2022年11月に公表された事業計画案によると、都心部の起終点を東京駅(八重洲口)、臨海部の起終点を有明・東京ビッグサイト駅とする6.1kmで、途中5駅(新銀座、新築地、勝どき、晴海、豊洲市場/すべて仮称)を設けます。東京駅では秋葉原駅からの延伸計画がある常磐新線(つくばエクスプレス)、有明・東京ビッグサイト駅では羽田空港アクセス線との接続を今後検討します。建設費は約4,200億円から5,100億円で、費用対効果は1.0以上、30年以内で累積資金収支が黒字になるとしています。東京都は2030年までの着工、2040年の開業を目指しています。起点が東京駅なのは、駅周辺で国際ビジネス拠点が形成される将来像が示され多くの大規模再開発が進捗していること、東京駅が新幹線や各方面への在来線が行き交う大規模ターミナルであることが理由です。国際ビジネス拠点との連携や人の交流を広域的なものにすることで、臨海部のポテンシャルを最大限向上させるとしています。中央区と江東区をつなぐ地下鉄で、晴海のような鉄道空白地帯にも駅ができる構想です。

BRTも動いています。東京BRTの東京駅ルートは2026年秋の運行開始が予定されています。東京都臨海部地域公共交通計画(計画期間2026〜2030年度)では、新豊洲駅前への新停留所設置や東京国際クルーズターミナル・ビッグサイト方面への延伸が「検討を進める」、有明アリーナ・東京ビッグサイトの観客輸送の仕組みや晴海フラッグ〜豊洲間の増便が「検討する」とされました。

HARUMI FLAGに約1万人が住み始めてから、最寄り駅ができるのが2040年。この時間差こそが、湾岸の再開発を評価するときの最大の論点だと思います。


まとめ:湾岸の20年後

事業規模完成時期
豊海地区(THE TOYOMI TOWER)約2.0ha/53階・2,046戸2026年11月
勝どき東地区 B棟29階・106m2029年5月
月島三丁目北地区199m・1,285戸2026年6月
月島三丁目南地区744戸2028年9月
HARUMI FLAG約18ha・約5,600戸完了
都心部・臨海地域地下鉄6.1km・7駅2040年開業目標

湾岸の再開発は、①〜⑪とは根本的に発想が違います。都心部の再開発が「すでにある集積をさらに濃くする」ものだとすれば、湾岸は**「何もなかった埋立地に街そのものを一から立ち上げる」**という営みです。
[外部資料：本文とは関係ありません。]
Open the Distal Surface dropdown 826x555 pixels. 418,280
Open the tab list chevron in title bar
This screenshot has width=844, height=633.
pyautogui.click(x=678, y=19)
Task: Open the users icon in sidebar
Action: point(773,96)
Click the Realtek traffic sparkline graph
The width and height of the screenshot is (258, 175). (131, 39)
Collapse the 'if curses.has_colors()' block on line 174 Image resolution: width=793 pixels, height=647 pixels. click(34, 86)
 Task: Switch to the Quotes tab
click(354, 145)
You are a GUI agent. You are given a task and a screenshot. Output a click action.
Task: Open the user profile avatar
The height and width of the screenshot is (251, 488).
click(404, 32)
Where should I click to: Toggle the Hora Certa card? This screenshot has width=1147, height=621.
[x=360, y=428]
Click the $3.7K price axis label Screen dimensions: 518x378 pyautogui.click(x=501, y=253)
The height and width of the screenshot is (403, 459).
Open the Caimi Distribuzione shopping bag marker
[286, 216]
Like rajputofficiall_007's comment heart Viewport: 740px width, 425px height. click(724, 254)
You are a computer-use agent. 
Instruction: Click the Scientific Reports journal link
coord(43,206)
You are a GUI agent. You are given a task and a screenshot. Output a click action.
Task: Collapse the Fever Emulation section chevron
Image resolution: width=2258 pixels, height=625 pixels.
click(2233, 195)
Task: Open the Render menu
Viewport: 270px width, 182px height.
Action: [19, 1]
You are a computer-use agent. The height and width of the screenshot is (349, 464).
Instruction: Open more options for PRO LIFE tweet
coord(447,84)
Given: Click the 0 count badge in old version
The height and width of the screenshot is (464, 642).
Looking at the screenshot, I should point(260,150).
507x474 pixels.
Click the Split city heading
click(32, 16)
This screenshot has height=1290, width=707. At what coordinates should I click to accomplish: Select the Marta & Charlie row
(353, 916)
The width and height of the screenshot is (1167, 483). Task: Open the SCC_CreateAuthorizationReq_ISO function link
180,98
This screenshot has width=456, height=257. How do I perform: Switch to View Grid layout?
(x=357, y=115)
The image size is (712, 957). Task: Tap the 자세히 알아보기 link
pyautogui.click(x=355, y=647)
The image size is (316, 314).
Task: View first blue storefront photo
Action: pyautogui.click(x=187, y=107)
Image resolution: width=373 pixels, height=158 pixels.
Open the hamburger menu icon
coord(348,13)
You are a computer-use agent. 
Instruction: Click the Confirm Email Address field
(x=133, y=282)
その結果、都市計画としては珍しい順序が生まれました。普通は鉄道が通り、駅ができ、人が集まり、街になる。湾岸では逆に、住宅が建ち、人が住み、それから鉄道が計画される。交通インフラの進化がエリア全体の資産価値を押し上げる構図と説明されますが、裏返せば2040年まで、住民は不便を受け入れ続けるということでもあります。

もうひとつ気になるのが、住宅一本足という構造です。オフィスも商業も文化施設も、湾岸では「タワーマンションの低層部」に収められている。街の骨格が住宅供給の論理で決まると、人口が減り始めたときに何が残るのか。

月島の路地が199mのタワーに置き換わり、選手村跡地に1万人が暮らし、2040年に地下鉄が開業する。このシリーズで扱った15エリアの中で、最も実験的で、最も検証が必要なエリアが湾岸だと思います。